L'HEURE DU GRAND OS  
carte blanche à la revue LGO-Le grand os
samedi 29 mai à 18:30 / 45’ / entrée libre
Théâtre Garonne / Toulouse
dans le cadre de la manifestation "in extremis #6 : le son des poètes" (25-29 mai) 
plus d'info sur le site du théâtre

Au menu de cette action éphémère : littérature nerveuse et poésie sonore ; écritures mises en bouche, en scène et en mouvement ; performances vocales et tableaux vivants.

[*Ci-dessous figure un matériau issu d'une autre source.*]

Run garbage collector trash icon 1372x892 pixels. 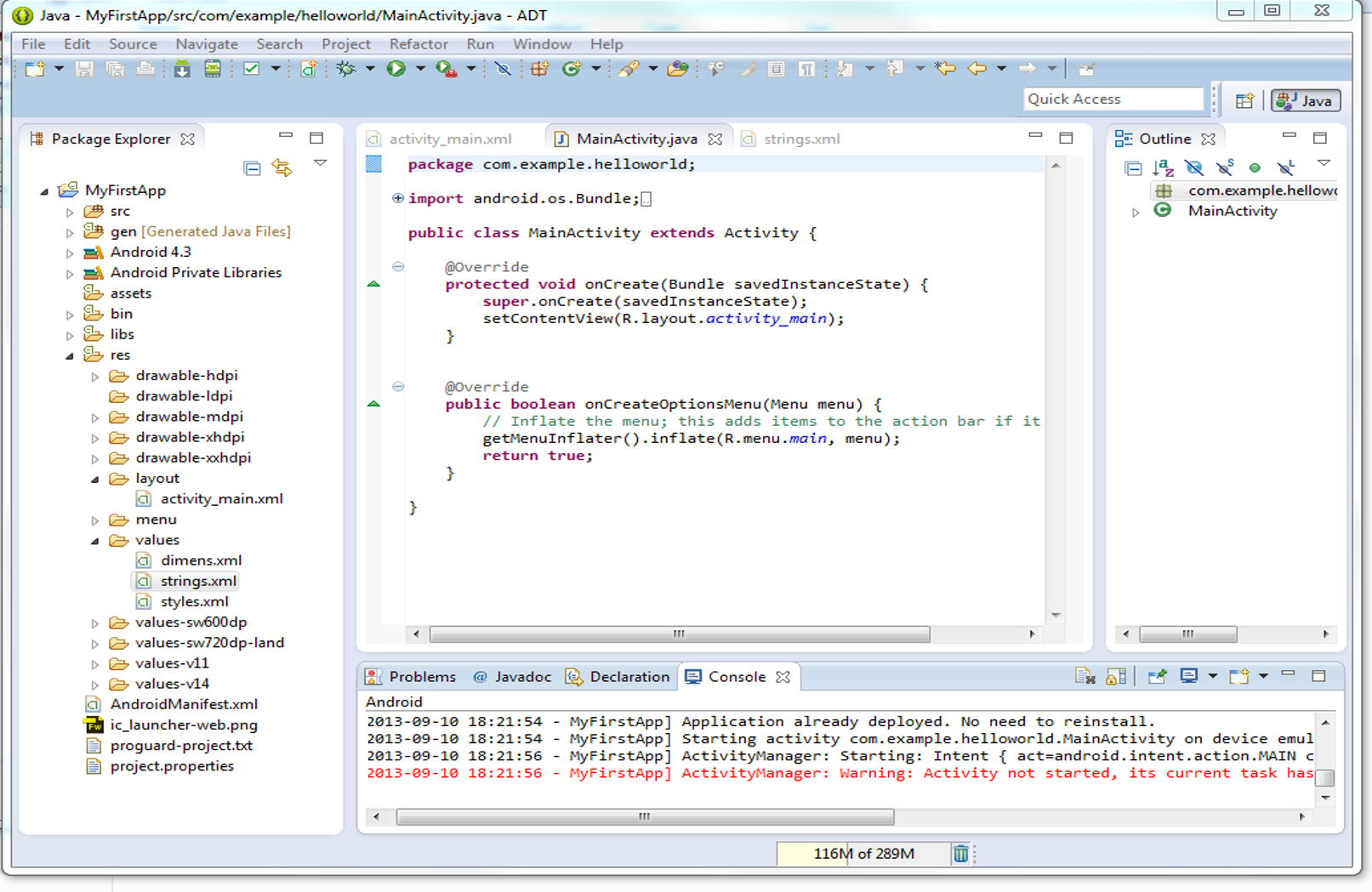coord(960,854)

Attention : micro-coma, bricolage verbal, asphyxie contrôlée et bégaiement des membres pourraient s’inviter dans les interstices des signes et des sens. 

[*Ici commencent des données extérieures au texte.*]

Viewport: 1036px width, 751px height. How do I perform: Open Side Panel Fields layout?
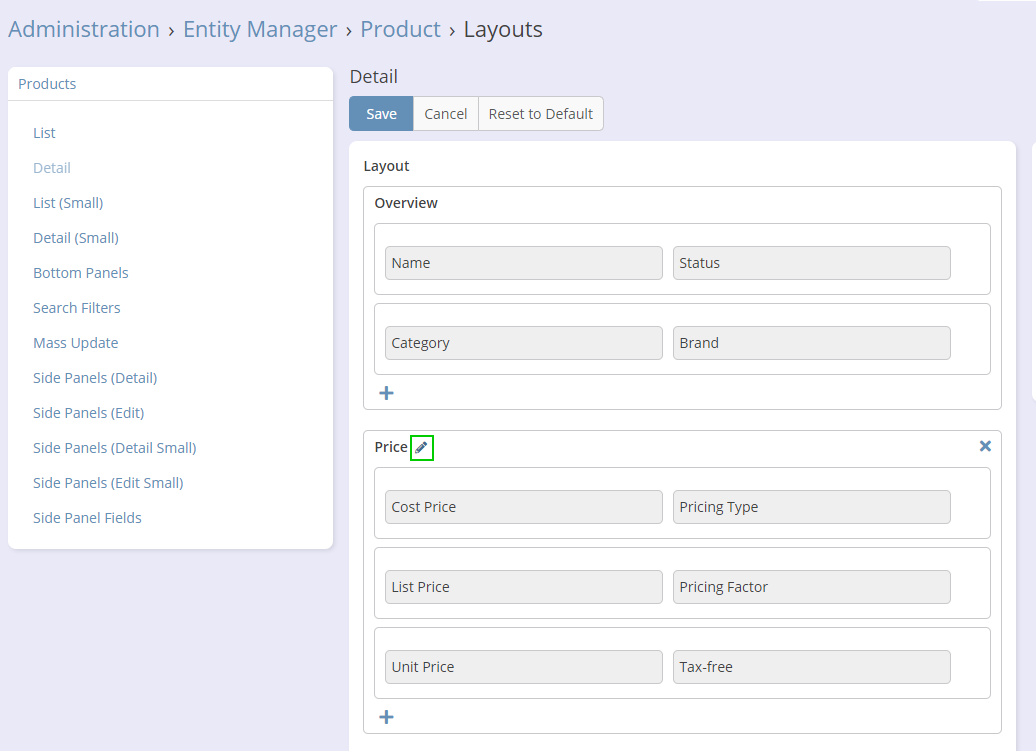coord(87,518)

Entre deux parutions sur papier et CD, la revue de création LGO / Le Grand Os fait son numéro itinérant, en direct et en public. 

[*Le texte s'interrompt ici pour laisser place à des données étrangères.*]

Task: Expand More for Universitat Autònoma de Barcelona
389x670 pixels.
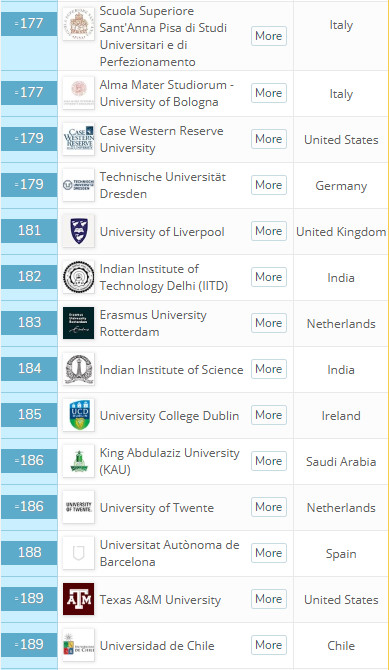Action: pos(269,553)
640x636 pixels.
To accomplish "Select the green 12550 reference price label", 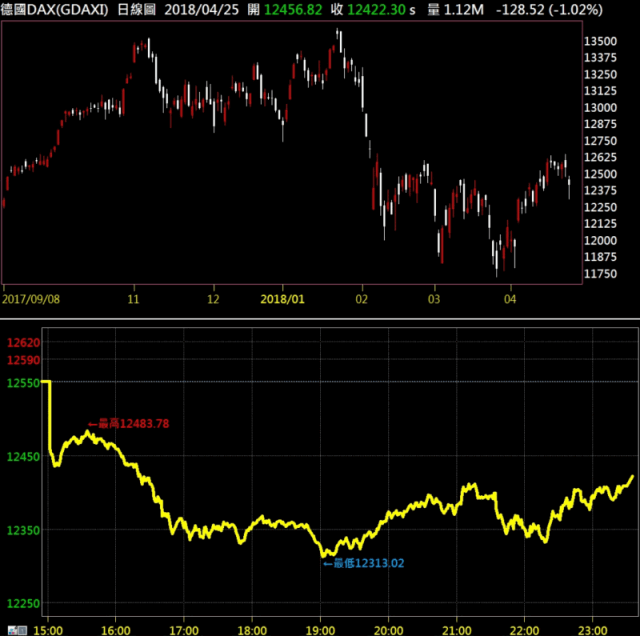I will point(21,383).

Sébastien Lespinasse et Aurelio Diaz Ronda, avec le concours chorégraphique de comédiens-danseurs de Pasina & cie, interpréteront des poèmes d'Ana Tot, d'Antonio Ansón, ainsi que leurs propres textes.

1 mai 2010

Saint Antonin Noble Val


Samedi 8 et dimanche 9 mai 
le grand os est Sous couverture au salon du livre d'artiste
Mairie de Saint Antonin Noble Val (Tarn-et-Garonne) 
entrée libre, de 10h à 18h 

photo : Yaëlle Kung

Et le dimanche 9 mai à 15h30, sur le parvis de la mairie de St Antonin, des comédiens-danseurs de Pasina et cie interpréteront des extraits de leur nouveau spectacle en chantier, "Cent têtes" (mise en scène de Valeria Pasina, textes d'Ana Tot).


24 avr. 2010

À propos de Mottes… (2)


Ci-dessous la note de lecture que Nicolas Tardy consacre à Mottes mottes mottes d'Ana Tot, dans le Cahier Critique de Poésie (CCP) n°19 publié par le CIPM
Un beau petit carnet en bristol blanc, doté d'une spirale. Une couverture protège l'ensemble, ornée d'un dessin de Valeria Pasina où des tasses et soucoupes tendent vers l'abstraction en s'accumulant. On retrouve ce même principe d'accumulation — de mise en mottes ? — dans les poèmes (un par page) d'Ana Tot qui constituent ce carnet. La lecture silencieuse donne rapidement une envie d'oralisation de par le travail de répétition et de permutation de ces poèmes découpés par la versification ou des tirets verticaux. Certains trouveront cela trop formaliste. Moi pas. Ana Tot arrive à ne pas faire tourner la machine textuelle à vide et semble savoir stopper ses procédés à temps.
Dans le même numéro de CCP, on trouvera aussi une note de lecture de Nadine Agostini à propos du LGO 3, ainsi qu'une contribution de Sébastien Lespinasse dans le dossier consacré à Bernard Heidsieck. 

18 avr. 2010

À propos de Traités et vanités (4)

Une nouvelle note de lecture, très développée, du livre d'Ana Tot, Traités et vanités, est en ligne sur le site de Pierre Campion, À la littérature. Le poète Laurent Albarracin en est l'auteur. Extraits : 
Au-delà d'une simple conformation à l'existant, cette poésie, et c'est là qu'elle atteint des sommets, cherche à établir une esthétique neuve, non plus seulement fondée sur l'opposition des contraires ou sur leur annulation, mais sur un maintien de la contrariété, de la discorde entre les choses au sein d'une totalisation nouvelle, paradoxale.(…) L'écriture d'Ana Tot, par un subtil dosage de questionnements, d'humour, de renvoi des questionnements à leur vanité, parvient à une légèreté qui confine à l'ébriété. Elle provoque chez le lecteur le vertige des évidences démolies avec l'aplomb de l'évidence.